• EXERCISE TEXT:
Start of Block
Many Corporations (especially smaller ones) pay all their cash out as payroll or dividends as they have no need for retained earnings. I advise my small c corp clients to empty their accounts through payroll and/or dividends on Dec 31 of every year. Even with the lower corp tax rate of 21% it is better to avoid the double taxation that occurs when you leave money in a c corp. If you leave the money in the corp it gets taxed at 21% and then taxed again when you eventually send it to payroll or pay it out as a dividend. So corporations only pay 6% of our tax directly but they are directly linked to a lot of payroll and dividend tax paid by individuals.


----------



## observer (Dec 11, 2014)

UberTaxPro said:


> Many Corporations (especially smaller ones) pay all their cash out as payroll or dividends as they have no need for retained earnings. I advise my small c corp clients to empty their accounts through payroll and/or dividends on Dec 31 of every year. Even with the lower corp tax rate of 21% it is better to avoid the double taxation that occurs when you leave money in a c corp. If you leave the money in the corp it gets taxed at 21% and then taxed again when you eventually send it to payroll or pay it out as a dividend. So corporations only pay 6% of our tax directly but they are directly linked to a lot of payroll and dividend tax paid by individuals.


While that does affect the percentage, I don't think many S corporations have billions of dollars parked overseas.


----------



## UberTaxPro (Oct 3, 2014)

observer said:


> While that does affect the percentage, I don't think many S corporations have billions of dollars parked overseas.


Many individuals do!


----------
End of Block
• INFORMATION PROVIDED:
Start of Block
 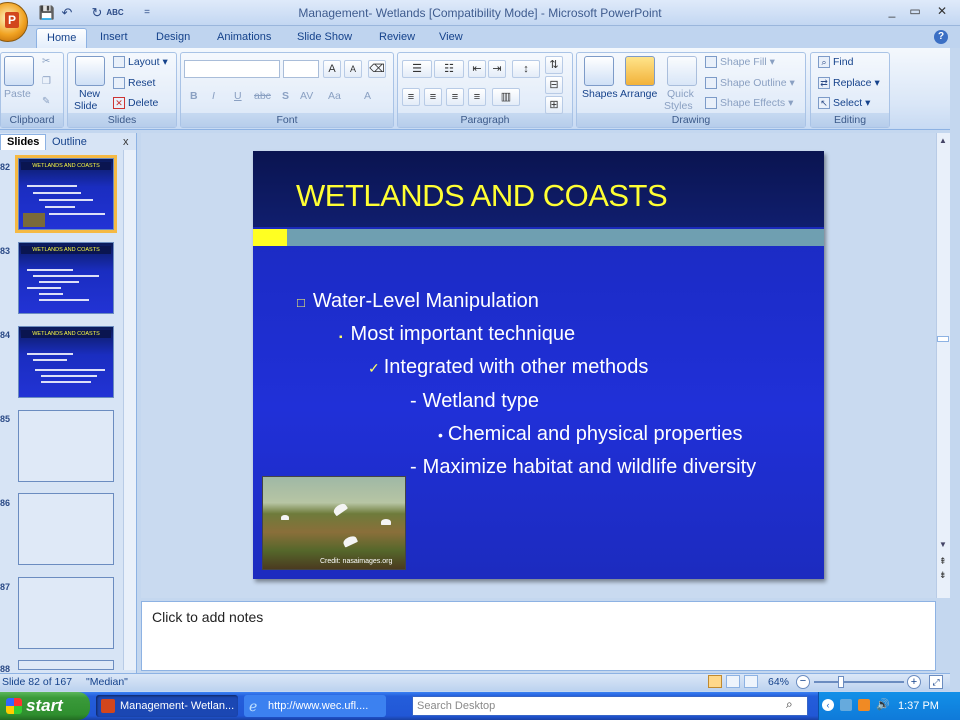 I want to click on layout-button: Layout ▾, so click(x=140, y=62).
End of Block
• TASK OBJECTIVE:
In the forum thread on corporate taxes, on what day does UberTaxPro advise small C corp clients to empty their accounts each year?

• SOLUTION:
December 31